#### Material for this task:

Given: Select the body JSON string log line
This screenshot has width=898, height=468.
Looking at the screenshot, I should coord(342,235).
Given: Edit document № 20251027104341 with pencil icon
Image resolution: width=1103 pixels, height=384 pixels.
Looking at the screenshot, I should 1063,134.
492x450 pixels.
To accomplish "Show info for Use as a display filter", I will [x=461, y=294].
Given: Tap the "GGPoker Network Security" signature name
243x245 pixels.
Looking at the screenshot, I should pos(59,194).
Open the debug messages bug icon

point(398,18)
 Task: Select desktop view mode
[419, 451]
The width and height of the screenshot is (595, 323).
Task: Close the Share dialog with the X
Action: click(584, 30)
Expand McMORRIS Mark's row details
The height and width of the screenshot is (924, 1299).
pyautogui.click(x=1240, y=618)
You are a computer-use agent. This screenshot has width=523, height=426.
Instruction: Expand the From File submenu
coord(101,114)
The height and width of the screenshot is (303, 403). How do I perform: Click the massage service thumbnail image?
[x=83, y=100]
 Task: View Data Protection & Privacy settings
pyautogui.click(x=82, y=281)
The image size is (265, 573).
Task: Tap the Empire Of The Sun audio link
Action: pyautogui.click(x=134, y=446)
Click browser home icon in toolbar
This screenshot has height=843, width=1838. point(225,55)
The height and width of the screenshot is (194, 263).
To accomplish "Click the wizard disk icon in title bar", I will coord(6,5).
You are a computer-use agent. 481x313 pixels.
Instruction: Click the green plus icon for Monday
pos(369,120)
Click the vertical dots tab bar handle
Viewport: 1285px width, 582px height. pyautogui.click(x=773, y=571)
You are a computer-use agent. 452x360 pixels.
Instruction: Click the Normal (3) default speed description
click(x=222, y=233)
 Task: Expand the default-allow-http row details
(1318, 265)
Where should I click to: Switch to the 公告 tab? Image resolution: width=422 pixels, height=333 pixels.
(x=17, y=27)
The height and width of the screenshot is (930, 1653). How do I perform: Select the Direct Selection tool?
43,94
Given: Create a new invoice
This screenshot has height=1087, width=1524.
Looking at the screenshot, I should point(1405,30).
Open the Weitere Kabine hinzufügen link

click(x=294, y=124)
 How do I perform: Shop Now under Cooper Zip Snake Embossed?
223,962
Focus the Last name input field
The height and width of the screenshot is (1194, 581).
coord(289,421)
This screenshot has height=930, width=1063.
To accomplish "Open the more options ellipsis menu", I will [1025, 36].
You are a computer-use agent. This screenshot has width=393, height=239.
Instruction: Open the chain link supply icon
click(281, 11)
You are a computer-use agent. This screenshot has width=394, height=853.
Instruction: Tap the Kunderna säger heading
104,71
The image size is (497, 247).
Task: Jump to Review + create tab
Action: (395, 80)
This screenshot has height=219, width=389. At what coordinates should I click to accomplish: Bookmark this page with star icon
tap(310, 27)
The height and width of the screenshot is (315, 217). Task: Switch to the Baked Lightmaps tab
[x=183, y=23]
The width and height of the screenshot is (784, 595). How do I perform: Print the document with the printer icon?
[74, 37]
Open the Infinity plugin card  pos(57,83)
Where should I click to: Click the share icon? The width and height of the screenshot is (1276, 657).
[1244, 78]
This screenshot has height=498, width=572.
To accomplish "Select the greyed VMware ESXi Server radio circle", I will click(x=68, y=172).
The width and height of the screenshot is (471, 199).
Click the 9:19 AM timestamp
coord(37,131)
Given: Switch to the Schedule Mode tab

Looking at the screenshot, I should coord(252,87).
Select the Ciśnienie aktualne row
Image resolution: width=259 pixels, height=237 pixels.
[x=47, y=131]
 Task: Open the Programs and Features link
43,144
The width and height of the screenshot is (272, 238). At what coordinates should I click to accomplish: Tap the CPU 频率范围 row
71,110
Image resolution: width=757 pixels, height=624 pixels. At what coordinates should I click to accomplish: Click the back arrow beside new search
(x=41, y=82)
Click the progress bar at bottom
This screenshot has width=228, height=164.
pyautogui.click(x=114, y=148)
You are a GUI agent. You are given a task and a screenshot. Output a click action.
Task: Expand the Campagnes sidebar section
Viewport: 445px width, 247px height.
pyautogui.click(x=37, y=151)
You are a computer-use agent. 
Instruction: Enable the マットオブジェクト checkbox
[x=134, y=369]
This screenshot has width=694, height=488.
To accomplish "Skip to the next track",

#### Goal of the exercise:
The range runs from the line with "This screenshot has width=898, height=468." up to and including the line with "has width=523, height=426." in the listing above; please write out exactly those lines and nothing more.

#### Response area:
This screenshot has width=898, height=468.
Looking at the screenshot, I should coord(342,235).
Given: Edit document № 20251027104341 with pencil icon
Image resolution: width=1103 pixels, height=384 pixels.
Looking at the screenshot, I should 1063,134.
492x450 pixels.
To accomplish "Show info for Use as a display filter", I will [x=461, y=294].
Given: Tap the "GGPoker Network Security" signature name
243x245 pixels.
Looking at the screenshot, I should pos(59,194).
Open the debug messages bug icon

point(398,18)
 Task: Select desktop view mode
[419, 451]
The width and height of the screenshot is (595, 323).
Task: Close the Share dialog with the X
Action: click(584, 30)
Expand McMORRIS Mark's row details
The height and width of the screenshot is (924, 1299).
pyautogui.click(x=1240, y=618)
You are a computer-use agent. This screenshot has width=523, height=426.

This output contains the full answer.